# [Instructions for the task]
Rewrite this material with every "icon" changed to "button" and everything else left as it is. Leave out the pictures.

# [Data records]
--- START ---
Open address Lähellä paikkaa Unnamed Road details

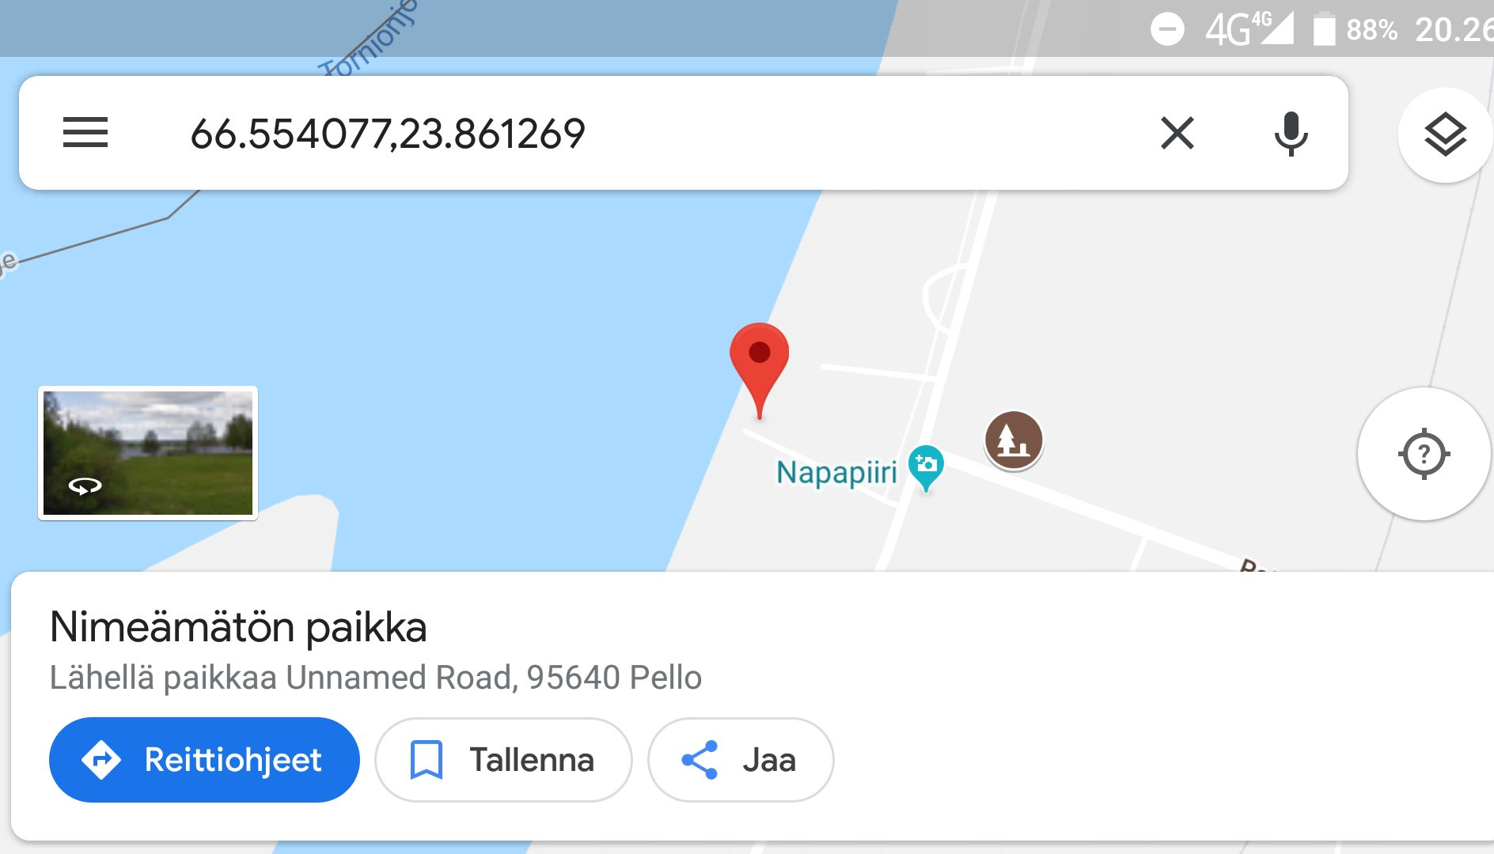click(x=376, y=678)
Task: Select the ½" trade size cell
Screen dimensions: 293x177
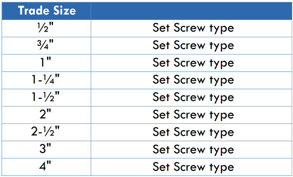Action: point(46,28)
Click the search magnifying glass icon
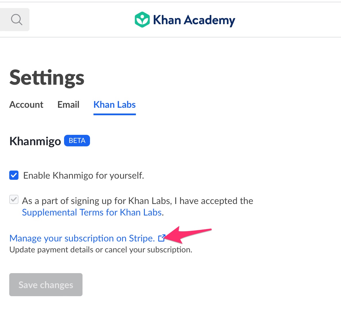The width and height of the screenshot is (341, 310). click(x=16, y=20)
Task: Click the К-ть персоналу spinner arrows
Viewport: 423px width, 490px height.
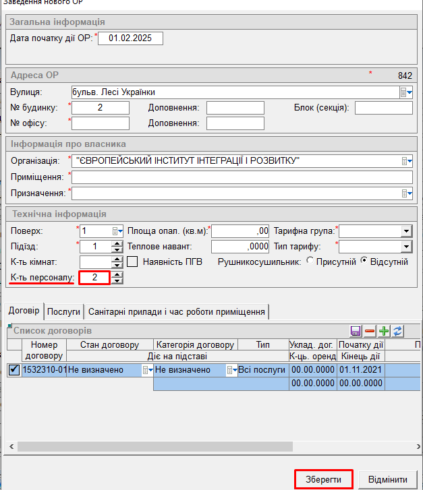Action: [x=117, y=278]
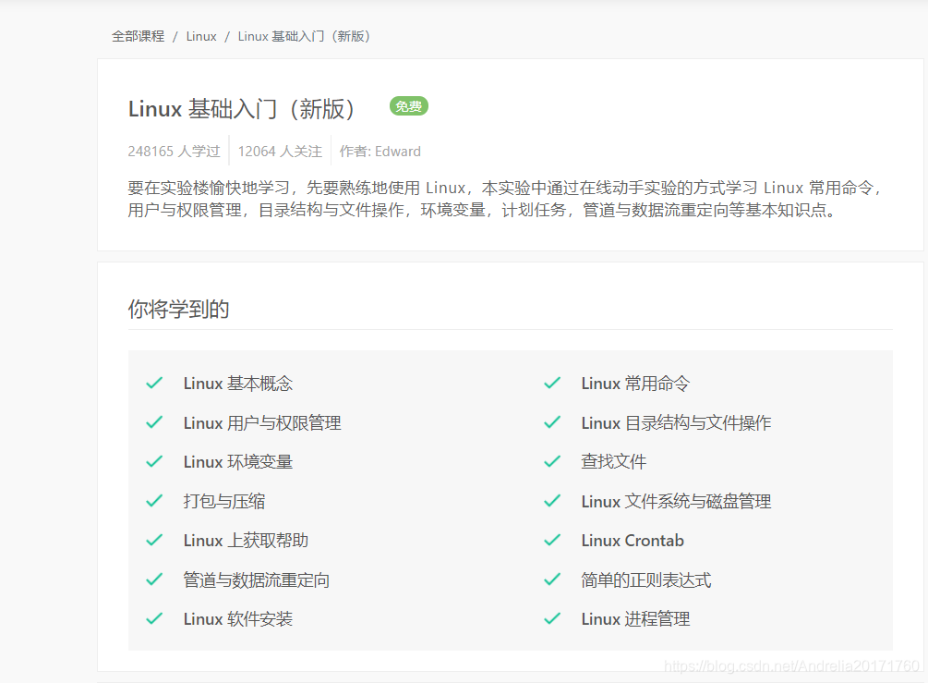Select the Linux 用户与权限管理 list item
This screenshot has height=683, width=928.
[x=262, y=423]
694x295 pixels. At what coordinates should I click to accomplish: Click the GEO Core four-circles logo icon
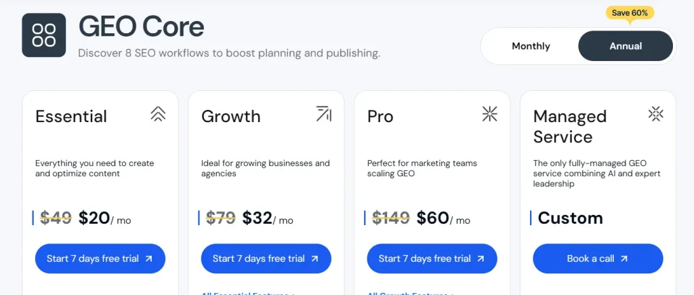[43, 35]
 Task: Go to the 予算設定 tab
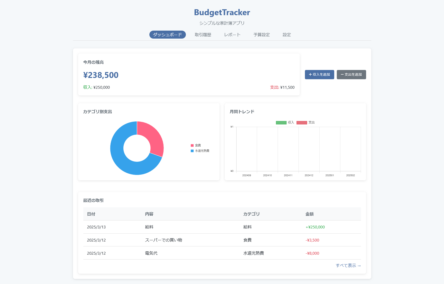tap(261, 35)
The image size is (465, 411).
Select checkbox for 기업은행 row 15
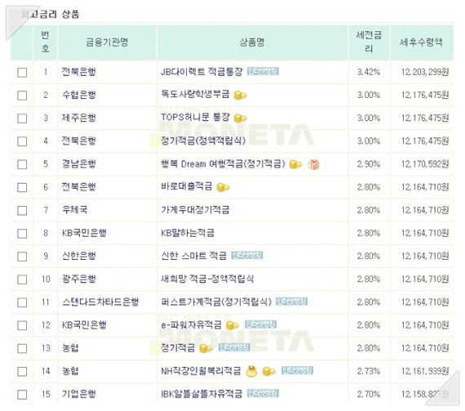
--- END ---
# [Task answer]
Open address Lähellä paikkaa Unnamed Road details

click(x=376, y=678)
Task: Select the ½" trade size cell
Screen dimensions: 293x177
Action: point(46,28)
Click the search magnifying glass button
The width and height of the screenshot is (341, 310). click(x=16, y=20)
Task: Click the К-ть персоналу spinner arrows
Viewport: 423px width, 490px height.
Action: [x=117, y=278]
Select the Linux 用户与权限管理 list item
This screenshot has height=683, width=928.
[x=262, y=423]
694x295 pixels. At what coordinates should I click to accomplish: Click the GEO Core four-circles logo button
[43, 35]
 Task: Go to the 予算設定 tab
tap(261, 35)
The image size is (465, 411).
Select checkbox for 기업은행 row 15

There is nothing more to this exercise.